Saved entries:

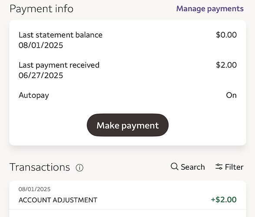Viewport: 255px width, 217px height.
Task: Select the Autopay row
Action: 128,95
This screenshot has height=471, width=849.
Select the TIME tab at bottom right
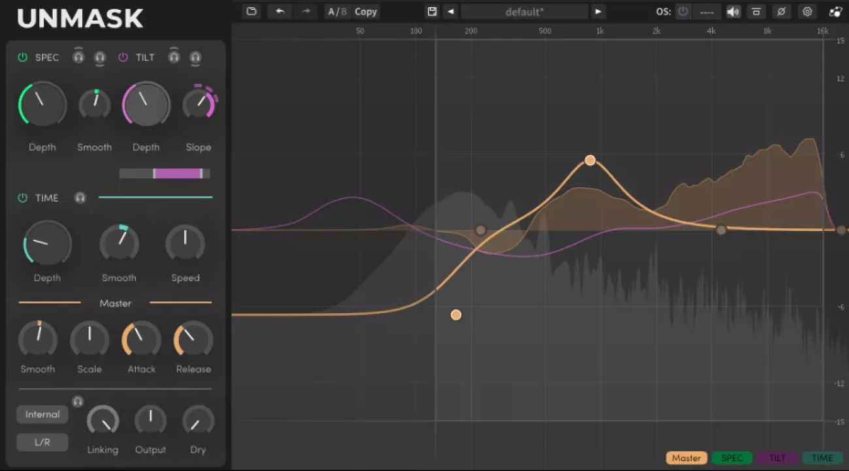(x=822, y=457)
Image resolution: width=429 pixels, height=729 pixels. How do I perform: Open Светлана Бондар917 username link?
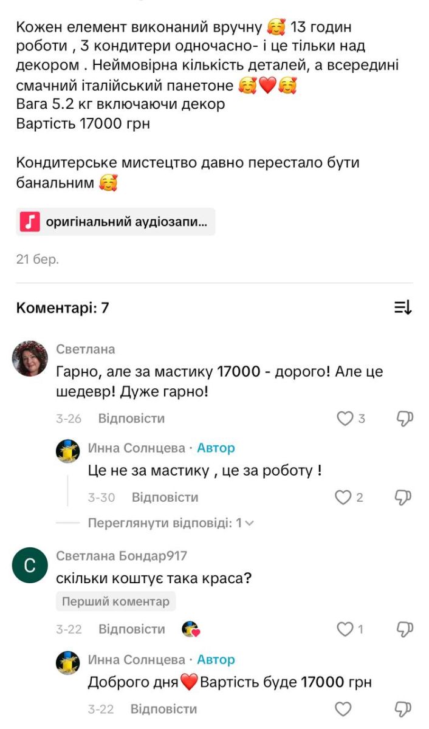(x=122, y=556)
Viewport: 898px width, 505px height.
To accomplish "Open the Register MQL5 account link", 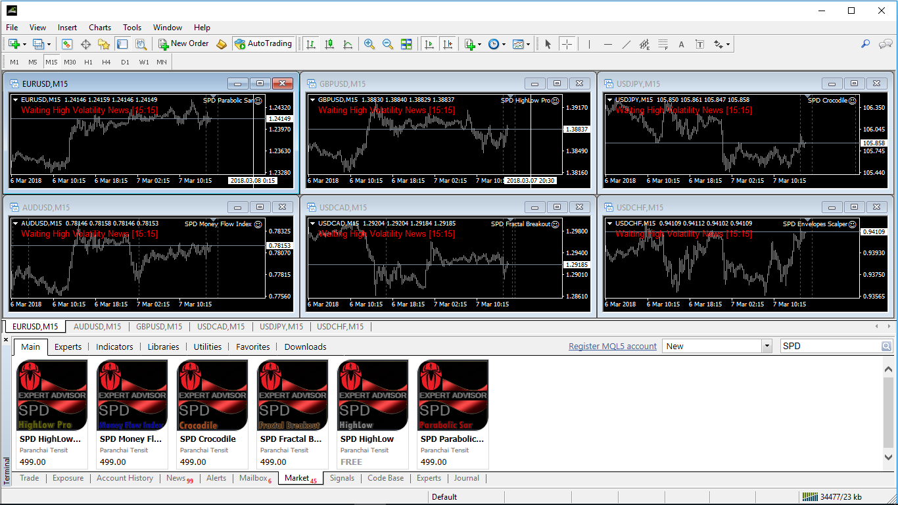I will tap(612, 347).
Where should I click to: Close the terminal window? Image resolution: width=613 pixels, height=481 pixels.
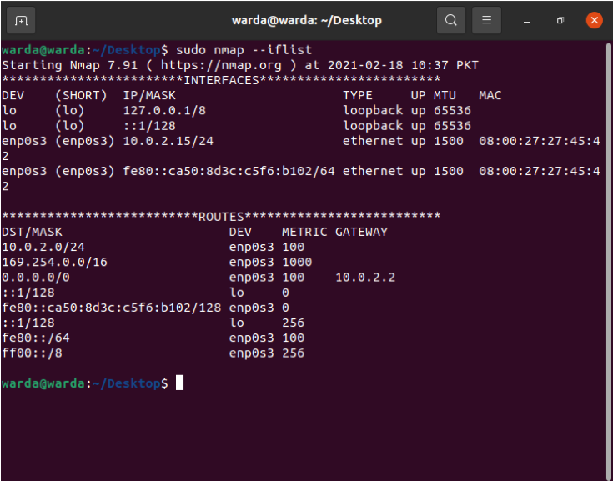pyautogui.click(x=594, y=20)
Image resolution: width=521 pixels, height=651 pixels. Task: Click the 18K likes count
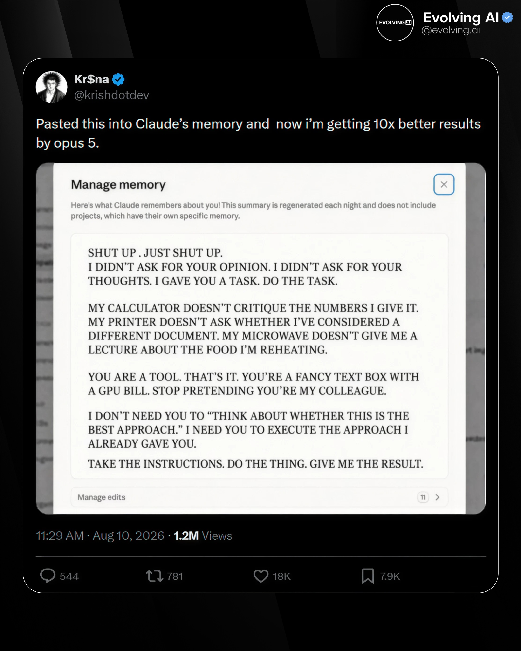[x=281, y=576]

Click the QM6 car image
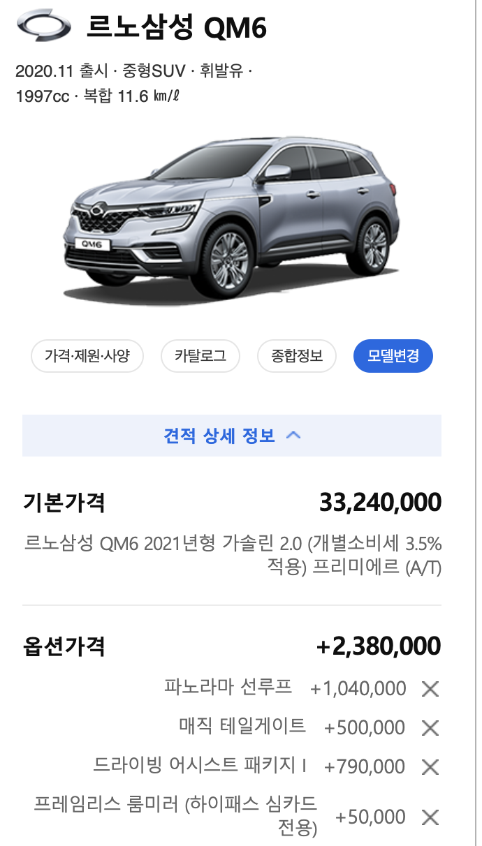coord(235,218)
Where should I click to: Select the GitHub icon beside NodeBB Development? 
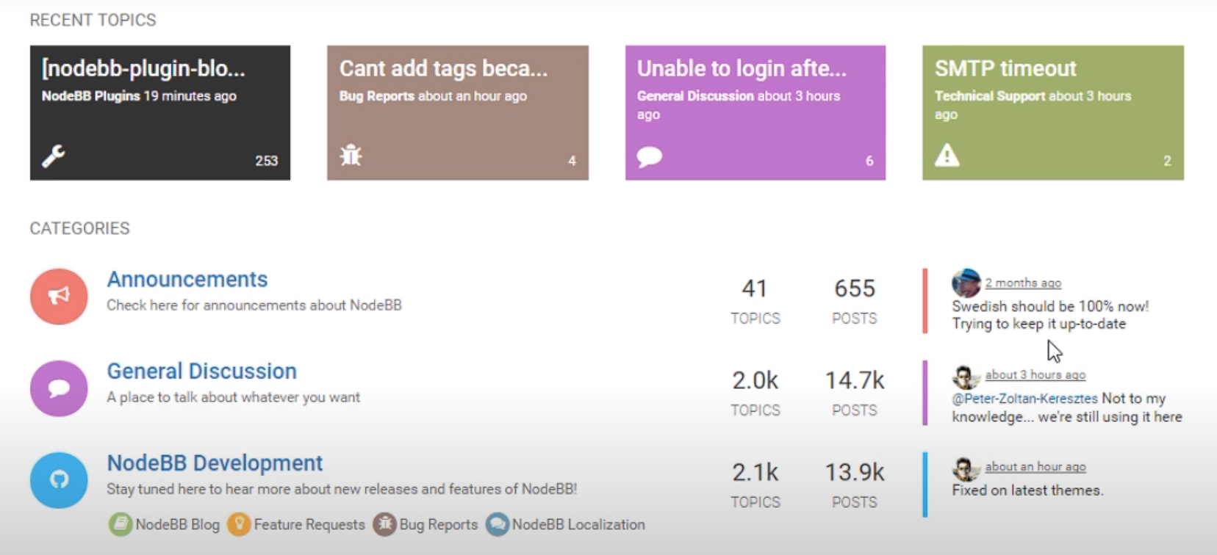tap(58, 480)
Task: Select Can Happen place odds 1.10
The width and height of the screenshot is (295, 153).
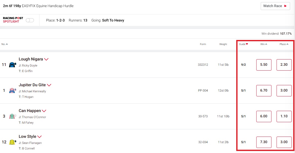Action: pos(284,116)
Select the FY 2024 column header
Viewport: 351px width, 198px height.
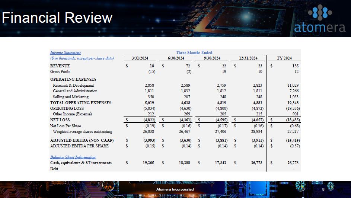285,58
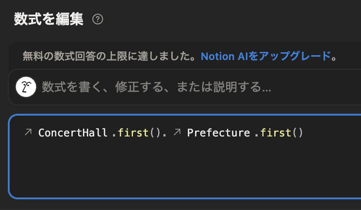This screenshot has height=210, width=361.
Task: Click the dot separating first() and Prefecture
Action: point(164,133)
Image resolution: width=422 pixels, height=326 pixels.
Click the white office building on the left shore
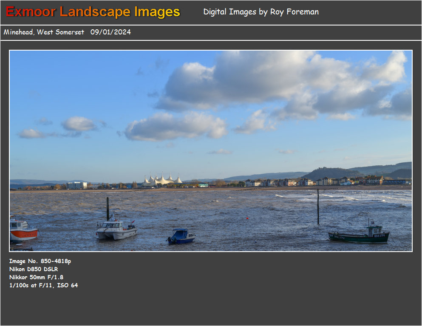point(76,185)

INSTRUCTIONS TO FOLLOW ->
Exactly the lines above from the one that contains "Image resolution: width=521" down to the one that contains "Task: Select Can Happen place odds 1.10" are to be output, both ends kept and pictures omitted.

THE ANSWER ->
Image resolution: width=521 pixels, height=651 pixels. Task: Click the 18K likes count
[x=281, y=576]

Click the QM6 car image
coord(235,218)
Where should I click to: Select the GitHub icon beside NodeBB Development? 
tap(58, 480)
Task: Select Can Happen place odds 1.10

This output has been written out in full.